I\'m coding a simple primality tester program for Windows in x86 assembly language (MASM32), which involves calculating a square root of a (64-bit) integer. My question is:
Here is my original 64-bit Square root routine:
// X:int64
// sqrt64(X)
....
asm
push ESI {preserve ESI,EDI and EBX}
push EDI
push EBX
mov ESI,dword ptr X
mov EDI,dword ptr X+4
xor Eax,Eax
xor Ebx,Ebx
mov cx,32
@next:
// Add ESI,ESI //old RCL ESI,1 - Peter Cordes suggestion
// ADC EDI,EDI //old RCL EDI,1 ~1.38x faster!

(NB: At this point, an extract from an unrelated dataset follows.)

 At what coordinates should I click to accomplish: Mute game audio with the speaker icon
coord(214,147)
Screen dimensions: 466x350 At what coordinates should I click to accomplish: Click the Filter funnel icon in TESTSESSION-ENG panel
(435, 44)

// ADC EBX,EBX //old RCL Ebx,1
//Add ESI,ESI //old RCL ESI,1
//ADC EDI,EDI //old RCL EDI,1
//ADC EBX,EBX //old RCL Ebx,1
shld ebx, edi, 2 //- Peter Cordes 41% speed up!
shld edi, esi, 2
lea esi, [esi*4]
//mov EDX,EAX
//Add EDX,EDX //old shl Edx,1
//stc
//ADC EDX,EDX //old RCL Edx,1 {+01}
lea edx, [eax*4 + 1] //- Peter Cordes +20% speed up
cmp EBX,EDX {if BX>=DX -> BX-DX}
JC @skip
sub EBX,EDX
@skip:
cmc {invert C}
ADC EAX,EAX //old RCL Eax,1
dec cx
jnz @next // - Peter Cordes +40% speed up
//LOOP @next
pop EBX
pop EDI
pop ESI
mov result,Eax
end;
....